Ok! Mush over! On with the review!
Thrawn Alliances by Timothy Zahn is set in two different time periods, the first is during the events of Rebels, so just prior to A New Hope and the second era takes us back to the Clone Wars, looking at a younger Thrawn and General Anakin Skywalker. Zahn masterfully weaves the two timelines together, switching seamlessly between eras.
In both time periods, Thrawn and Anakin are thrown together and forced to work alongside each other as they face a threat on a far flung planet in the Outer Rim. They both must find a way to work together and, ultimately, learn how to trust one another – something which seems to come much easier to Thrawn than to Anakin/Vader!
Before I get to our enigmatic Grand Admiral or the notorious Darth Vader, I can’t talk about this book and not mention Padmé! Padmé crops up in the Clone Wars era of this book and she is on a private mission to help her former handmaiden, Duja. I think Padmé was an inspired choice to use in this book. She is a great action heroine, smart and impulsive and never afraid to roll up her sleeves and get stuck in to the action. It’s always great to see her relationship with Anakin fleshed out. They make a formidable team and they really did light up on the page together.
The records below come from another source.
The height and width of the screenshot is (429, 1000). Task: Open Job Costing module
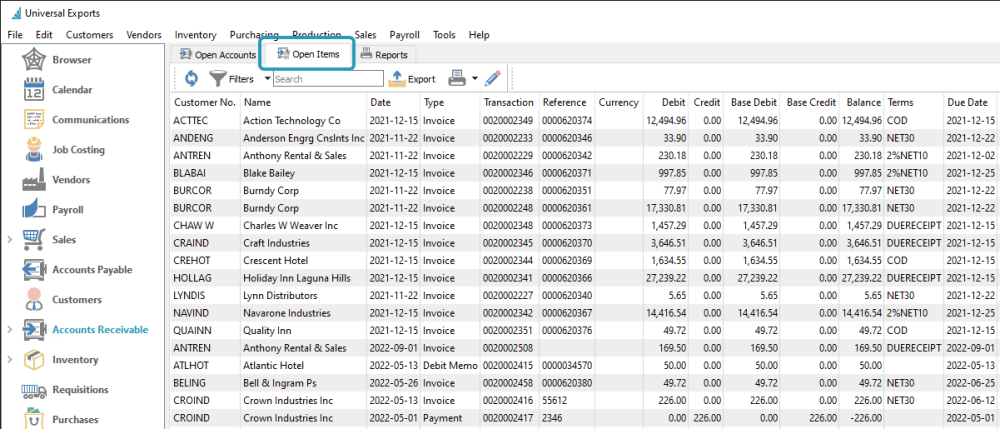pyautogui.click(x=80, y=150)
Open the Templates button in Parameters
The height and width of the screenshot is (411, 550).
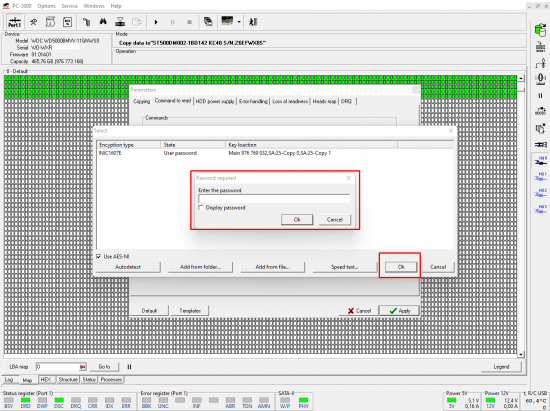pyautogui.click(x=190, y=311)
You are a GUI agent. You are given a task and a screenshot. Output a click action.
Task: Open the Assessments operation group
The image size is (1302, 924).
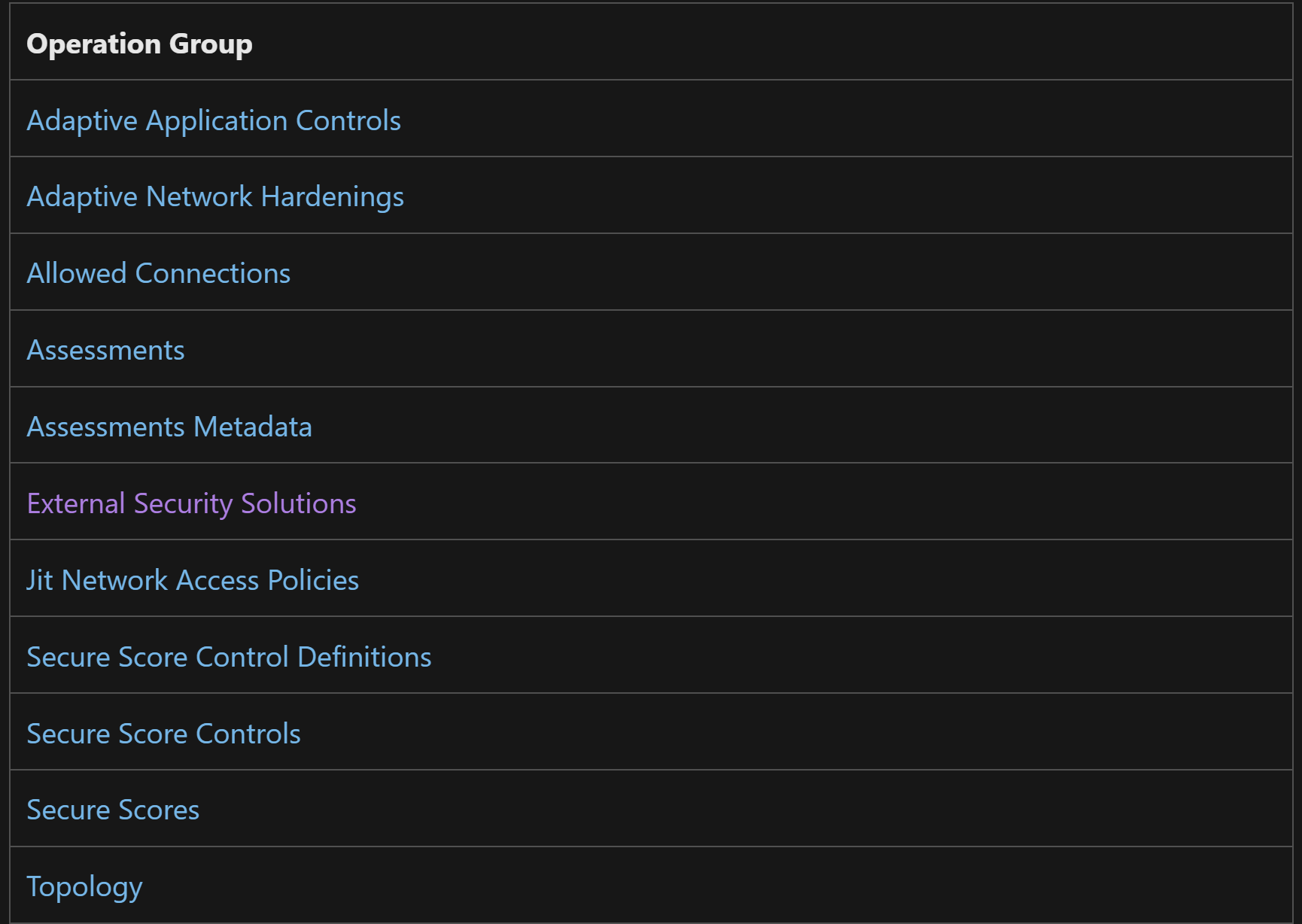tap(105, 350)
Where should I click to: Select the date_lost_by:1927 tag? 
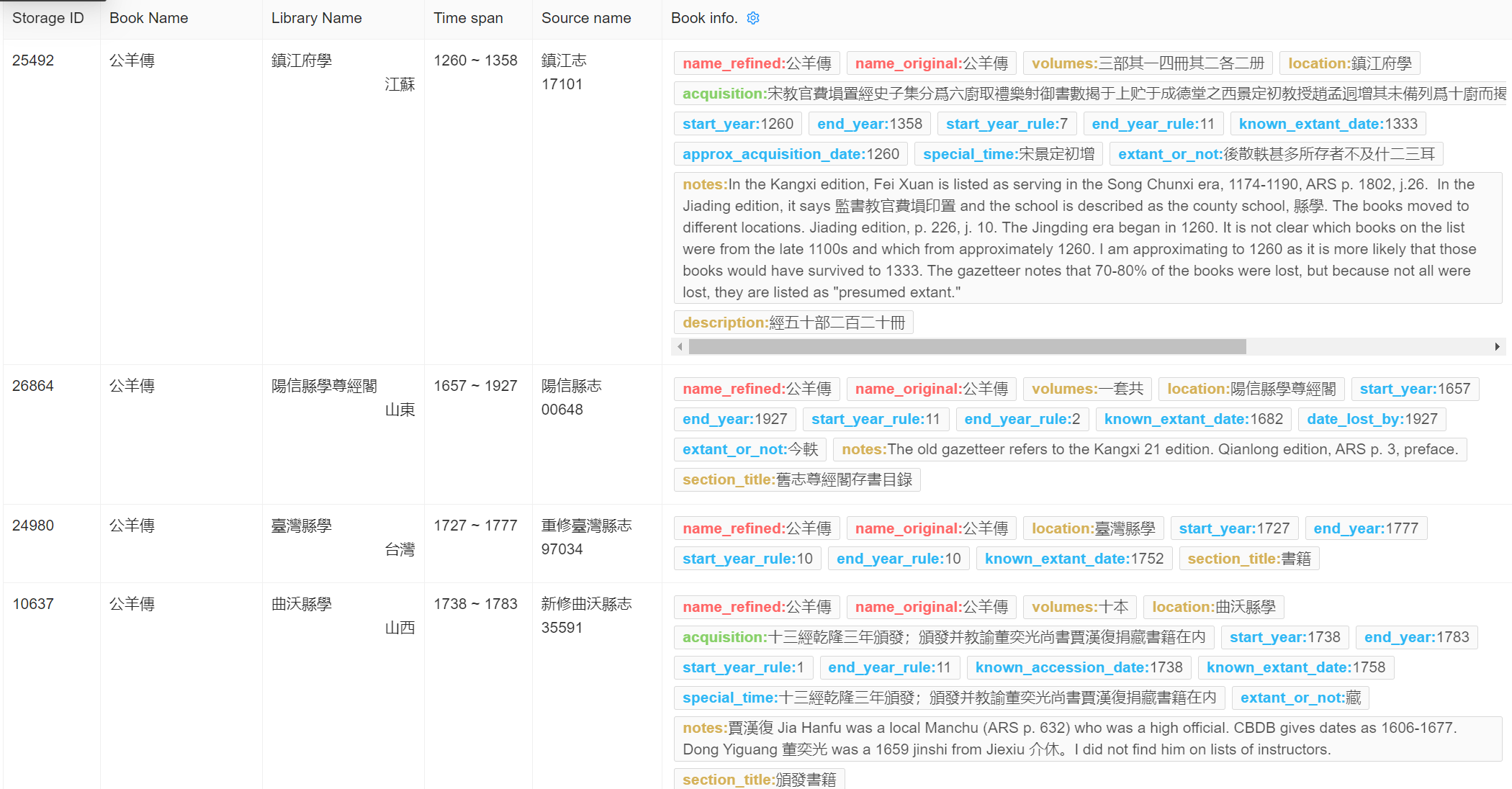pos(1372,419)
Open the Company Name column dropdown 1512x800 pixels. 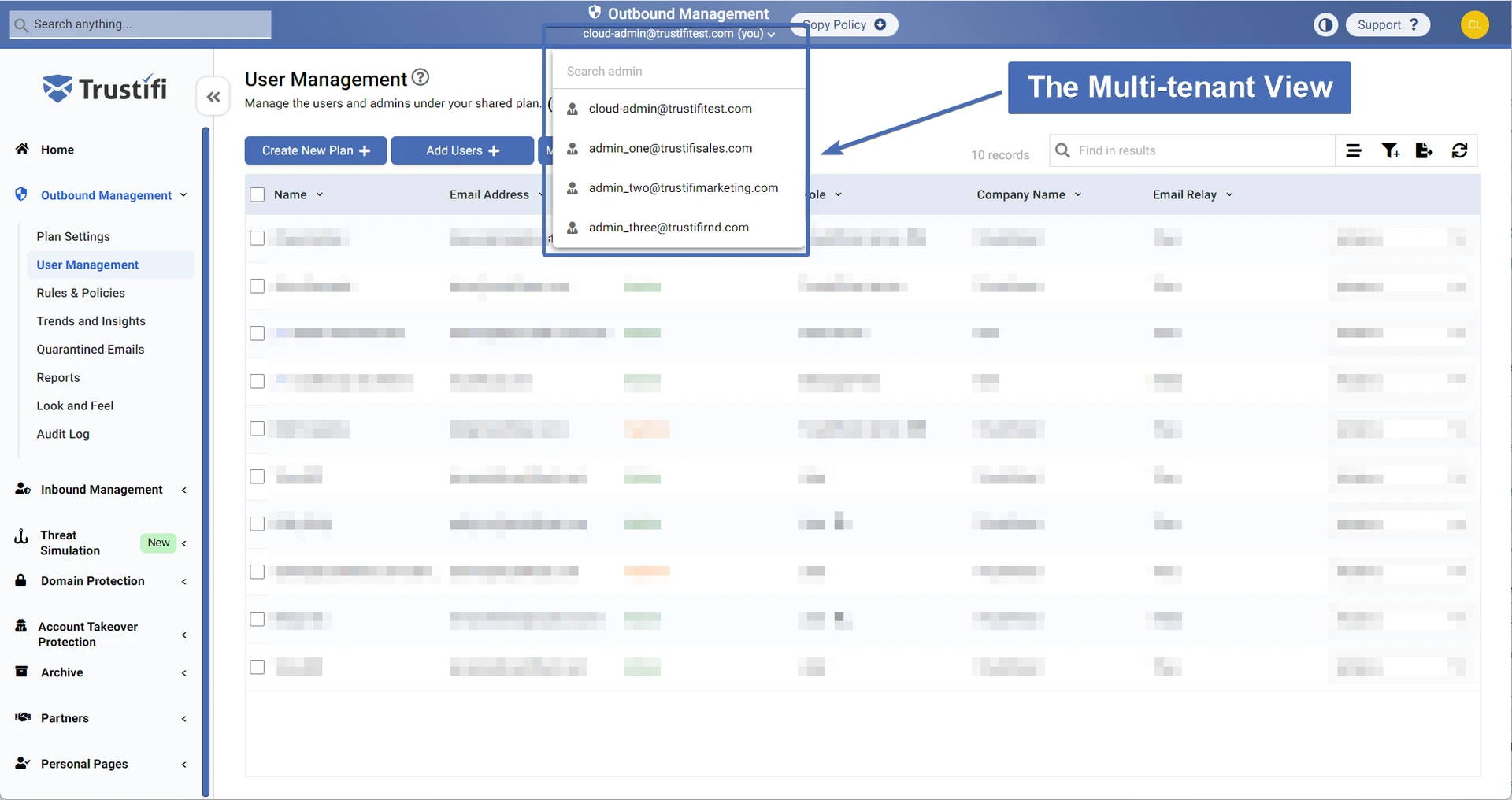[1077, 194]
This book turned into a surprisingly poignant portrayal of young Anakin Skywalker. Zahn also bravely gives us events from Vader’s perspective. I say brave because it has to be difficult to get inside the head of one of the most notorious villains of all time! I found Vader’s point of view to be some of the best chapters of this book. Not only because it is fun to see Vader work through his trust issues with Thrawn and try to decipher his motive, but also for the rare and bittersweet memories that creep through his conscious about his past life, before he became known as Darth Vader.
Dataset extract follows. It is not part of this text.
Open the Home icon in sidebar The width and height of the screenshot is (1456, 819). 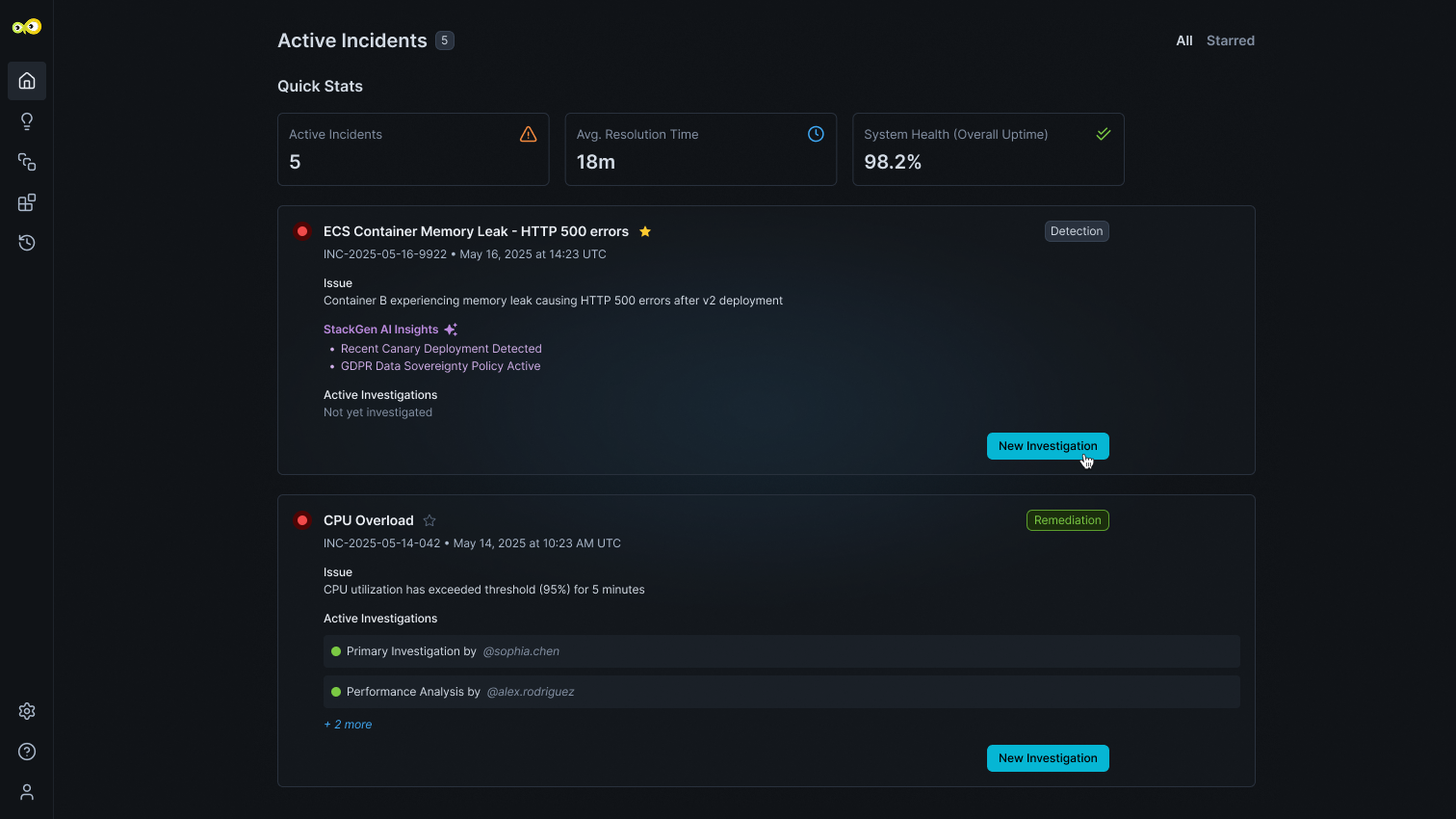pyautogui.click(x=27, y=81)
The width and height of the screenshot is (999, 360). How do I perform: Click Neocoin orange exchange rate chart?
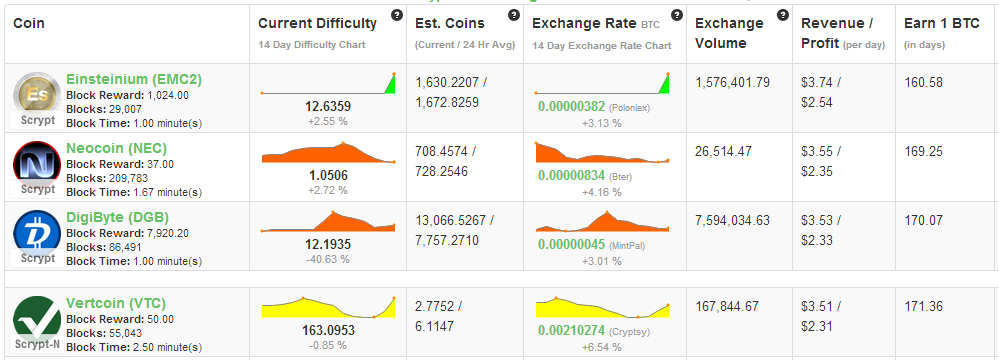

In his head, Vader refers to himself as “The Jedi”, meaning Anakin Skywalker. It’s true what he said to Luke on the second Death Star, the name “Anakin Skywalker” really did have no meaning for him for such a long time, given that he refused to acknowledge it himself. Vader seeks to completely dehumanize the very part of him that was human – Anakin. You can really feel the contempt he has for his past, especially given his view of the Jedi. By the end of Revenge of the Sith, Darth Vader believed the Jedi were evil, he said it himself of Mustafar. By referring to his past self as “The Jedi”, he completely divorces himself from that entire part of his life – trying to convince himself that he is now on the right path when we all know this isn’t his destiny!
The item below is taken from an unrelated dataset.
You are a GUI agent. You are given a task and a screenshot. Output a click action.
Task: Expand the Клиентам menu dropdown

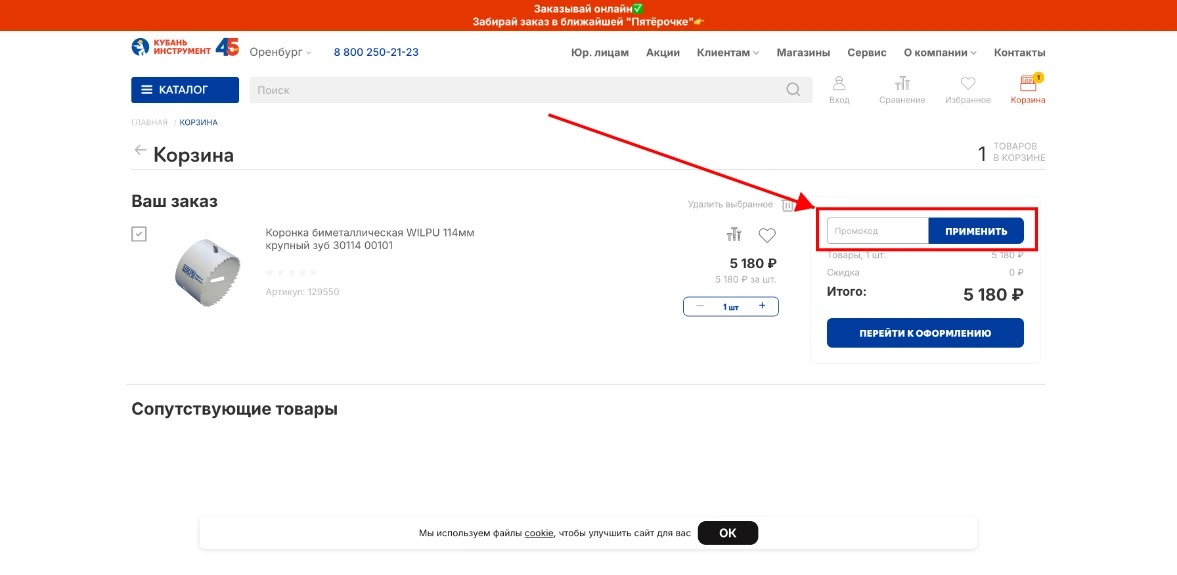[727, 53]
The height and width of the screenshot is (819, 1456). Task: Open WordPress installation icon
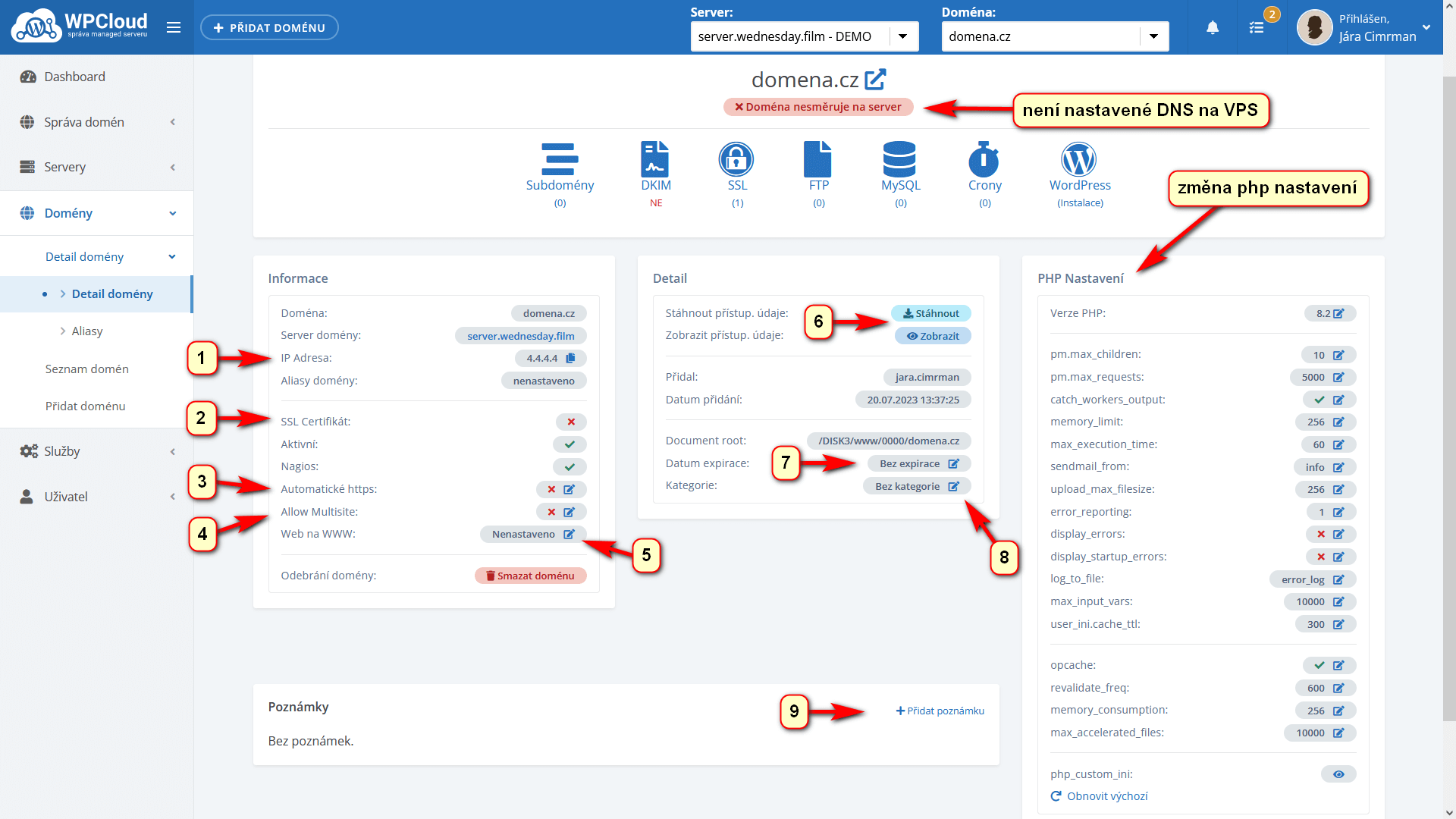(x=1079, y=160)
Vader’s force powers are written so well by Zahn, and we are even treated to some new force abilities which we have not come across before! It’s great to see Vader flex his force muscles and use a more subtle, yet awesomely powerful side to this mystical energy. I also loved seeing “clever” Vader in this book. All to often Vader is associated with his brute strength and blistering rage – it’s easy to forget that he is a highly intelligent and intuitive man and watching him try (and sometimes succeed) to get under Thrawn’s skin was a real treat!
Turning to Thrawn, my beloved Grand Admiral, I have to say I think this was one of my favourite portrayals of him to date! This is Thrawn as we have never seen him before – Thrawn immediately following a significant failure. His failure to capture the Rebels on Atollon has earned him Vader’s contempt and disdain. Not only that but Thrawn himself has been humbled by this defeat. Seeing a character usually so self-assured have to pick himself up from this failure was fascinating – and as a fan of Thrawn I found him extremely compelling here. There was a hesitancy to him, as if the defeat had sown the seeds of doubt in himself and his abilities. Vader was the perfect counterpart to this and his derision of Thrawn actually ended up bolstering Thrawn as he rallied against Vader’s jibes. Rather than be cowed by his defeat, Thrawn chose to learn from his past error and stand his ground against the mighty Sith Lord.
I’ve said this before but it definitely bears repeating here – Vader and Thrawn are the perfect foils for each other as they are the other’s total equal and opposite. Thrawn, with his cool logic and cold calculation is up against Darth Vader, all fire and unbridled fury. Although they are polar opposites this actually serves to make them a formidable team, if only they would choose to let go of their prejudices and work together! They are almost equals, even though Vader sometimes seeks to exert his dominance over Thrawn. Thrawn himself never seems intimidated by Vader, but he is aware of the other’s ability to snuff out his existence in nothing more than a fit of pique. This was such an interesting problem to watch Thrawn navigate – for once he is pitted against / working with an equal, if not superior. It was fascinating to see Thrawn be forced to reveal some of his cards which he usually keeps so close to his chest as Vader’s patience with his machinations runs out.
Themes of loyalty and trust are constantly visited in this book. Vader questions Thrawn’s loyalty to the Empire. Thrawn implores Vader and, indeed, young Anakin Skywalker to trust him. Padmé asks Anakin to trust her. It’s interesting to see what this trust means between characters who despise each other and indeed, those who love each other.
The back of the book says it’s ‘time for Thrawn to face his future’ and it was fascinating to start to see where Thrawn’s loyalties truly lie – whether that’s with the Empire he has sworn to serve or the Chiss Ascendancy where he was born and raised. Perhaps Thrawn is allied to no-one but himself? He says himself he walks the warrior’s path – “I am a warrior. A warrior may retreat. He does not flee. He may lie in ambush. He does not hide. He may experience victory or defeat. He does not cease to serve,” but whether he serves the Chiss or the Empire remains to be seen. I have my suspicions…
You expect me to criticise Zahn writing Thrawn?! Come on!! Oh, ok fine – I can come up with two critiques in the interests of balance. First, if you have not watched Rebels (like me) or not spoiled yourself for Rebels (unlike me) then there are some references in this book that will go over your head. Whilst it is admirable that the Star Wars books are all forming a cohesive canon with the films and TV series, it is less than ideal if you haven’t got the time or resources to consume all the material when it keeps cropping up! I would say that I wasn’t confused by any of the Rebels references and it certainly doesn’t detract from the story, it’s just there were some throw away comments made by characters that were lost on me!
Another thing which, although probably obvious, is worth bearing in mind. If you are a fan of the “good guys” so to speak, then this book might not be for you! The Anakin and Padmé chapters are probably not enough for die-hard rebels. This book all about Thrawn and Vader, and if villains are not your jam then I don’t think you will enjoy this book. If however you enjoy your villains not only badass, but complex, occasionally introspective and forced into situations outside of their comfort zones then this book is most certainly for you. Also, fans of Thrawn in any form, Darth Vader or indeed Anakin from The Clone Wars TV show will be very, very happy with this book!
Overall: Zahn knocks it out of the park with this impressive, intriguing and exciting tale of two of Star Wars’ most notorious villains.
Rating: 5 out of 5 Death Stars – naturally.